Ces travaux portés par les organismes de prévention des risques professionnels dans le BTP apportent des informations de terrain utiles à l’élaboration des matrices emplois-expositions et plus largement à la cartographie des expositions. Les mesures d’exposition ainsi collectées pourront servir à la mise à jour, pour certains emplois, des niveaux d’exposition de la matrice spécifique des poussières de silice au-delà de 2020 (fin de l’évaluation de la matrice) et servir à pointer au niveau populationnel les groupes professionnels les plus concernés par cette nuisance.
Les matrices emplois-expositions, utilisées principalement par les chercheurs et épidémiologistes, sont cependant encore trop peu connues et utilisées par les acteurs de terrain, en particulier par les équipes pluridisciplinaires des services de prévention et de santé au travail (SPST). En effet, leur mise à disposition actuelle ne permet pas une exploitation rapide et concrète au cours d’une visite médicale ou d’une intervention de prévention. C’est pourquoi le Groupement national multidisciplinaire de santé au travail dans le BTP (GNMST BTP) a souhaité élaborer un outil spécifique de l’exposition à la silice, utilisable facilement et rapidement par les SPST, qui fournit pour chaque métier, un niveau d’exposition moyen établi d’après un consensus professionnel, confronté et harmonisé avec les données de Matgéné et d’autres bases de données existantes. Cet outil se décline en 3 parties 31 :
–des tableaux de synthèse par métier, indiquant les principales tâches exposantes, ainsi que les indications métrologiques qui ont permis l’estimation des expositions ;
–quatre abaques pour les travaux publics, les carrières et voies ferrées, le gros œuvre et le second œuvre, permettant de situer l’exposition cumulée de chaque métier par rapport au niveau d’exposition cumulée fort (≥1 mg/m3 x année) ;
–un outil basé sur Excel® permettant de calculer l’exposition cumulée d’un salarié en fonction des différents métiers BTP exercés au cours de sa carrière.
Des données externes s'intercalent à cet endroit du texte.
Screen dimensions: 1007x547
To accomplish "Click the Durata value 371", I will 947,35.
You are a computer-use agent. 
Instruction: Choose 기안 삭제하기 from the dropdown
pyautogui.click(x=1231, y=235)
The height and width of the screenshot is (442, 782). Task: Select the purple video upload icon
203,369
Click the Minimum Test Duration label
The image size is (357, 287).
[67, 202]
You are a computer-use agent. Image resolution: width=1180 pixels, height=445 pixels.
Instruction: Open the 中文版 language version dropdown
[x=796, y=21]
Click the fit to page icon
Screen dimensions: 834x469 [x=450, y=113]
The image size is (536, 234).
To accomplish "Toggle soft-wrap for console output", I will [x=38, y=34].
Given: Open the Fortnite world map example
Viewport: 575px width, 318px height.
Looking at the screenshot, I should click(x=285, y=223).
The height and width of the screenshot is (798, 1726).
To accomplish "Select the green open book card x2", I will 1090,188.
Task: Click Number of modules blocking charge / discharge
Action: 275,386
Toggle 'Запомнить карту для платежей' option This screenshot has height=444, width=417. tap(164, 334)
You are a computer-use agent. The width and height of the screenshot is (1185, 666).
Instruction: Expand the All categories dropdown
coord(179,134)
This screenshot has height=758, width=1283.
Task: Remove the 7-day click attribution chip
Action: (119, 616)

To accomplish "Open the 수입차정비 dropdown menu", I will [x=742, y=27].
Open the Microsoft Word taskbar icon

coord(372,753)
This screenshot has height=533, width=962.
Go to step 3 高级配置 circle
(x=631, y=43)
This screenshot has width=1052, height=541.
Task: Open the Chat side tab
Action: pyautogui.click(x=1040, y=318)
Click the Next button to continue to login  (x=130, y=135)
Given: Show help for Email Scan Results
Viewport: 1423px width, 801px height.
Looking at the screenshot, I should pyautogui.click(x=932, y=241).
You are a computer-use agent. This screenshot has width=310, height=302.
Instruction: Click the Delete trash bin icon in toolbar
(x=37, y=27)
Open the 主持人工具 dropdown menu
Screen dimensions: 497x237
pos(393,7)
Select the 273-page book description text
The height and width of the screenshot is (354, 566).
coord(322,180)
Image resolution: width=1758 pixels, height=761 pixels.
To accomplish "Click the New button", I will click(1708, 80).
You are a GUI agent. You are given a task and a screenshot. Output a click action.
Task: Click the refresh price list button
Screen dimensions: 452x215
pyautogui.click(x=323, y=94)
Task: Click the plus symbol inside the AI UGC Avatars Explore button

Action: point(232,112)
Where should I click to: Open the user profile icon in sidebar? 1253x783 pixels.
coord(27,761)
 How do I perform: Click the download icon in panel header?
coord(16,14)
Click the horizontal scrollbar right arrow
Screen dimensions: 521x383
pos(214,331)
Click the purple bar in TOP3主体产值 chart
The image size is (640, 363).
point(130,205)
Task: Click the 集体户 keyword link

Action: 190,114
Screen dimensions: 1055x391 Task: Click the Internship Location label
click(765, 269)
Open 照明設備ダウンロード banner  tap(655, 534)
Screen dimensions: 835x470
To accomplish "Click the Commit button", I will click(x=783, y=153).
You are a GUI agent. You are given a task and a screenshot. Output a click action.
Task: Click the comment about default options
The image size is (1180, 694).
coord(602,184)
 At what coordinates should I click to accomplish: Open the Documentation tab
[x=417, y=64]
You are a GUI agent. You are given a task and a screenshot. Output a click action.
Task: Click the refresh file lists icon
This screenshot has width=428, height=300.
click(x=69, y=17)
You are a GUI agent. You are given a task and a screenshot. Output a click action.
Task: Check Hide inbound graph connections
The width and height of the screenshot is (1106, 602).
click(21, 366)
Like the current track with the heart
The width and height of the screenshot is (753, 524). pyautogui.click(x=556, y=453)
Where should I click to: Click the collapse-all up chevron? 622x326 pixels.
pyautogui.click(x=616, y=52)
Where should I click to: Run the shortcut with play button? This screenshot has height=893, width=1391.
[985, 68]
Ces deux exemples de travaux concernant l’exposition à la silice montrent bien la complémentarité et la nécessité d’une expertise de terrain centrée sur le travailleur, couplée avec une expertise par le biais des matrices emplois-expositions et la production d’indicateurs au niveau populationnel.
Conclusion
Cette étude fournit la première cartographie d’une sélection d’expositions professionnelles sur l’ensemble des travailleurs dans le secteur du BTP (salariés et non-salariés). Bien que non exhaustifs en termes de nuisances étudiées, ces résultats constituent une première base solide pour orienter à la fois la recherche future et les actions de santé au travail dans un secteur où la réduction des expositions représente un enjeu majeur de santé publique. Enfin, la prise en compte des spécificités liées aux différents statuts professionnels et selon le sexe devrait permettre d’orienter les futures études épidémiologiques et d’élaborer des recommandations de santé publique encore plus ciblées.
Liens d’intérêt
Les auteurs déclarent ne pas avoir de liens d’intérêt au regard du contenu de l’article.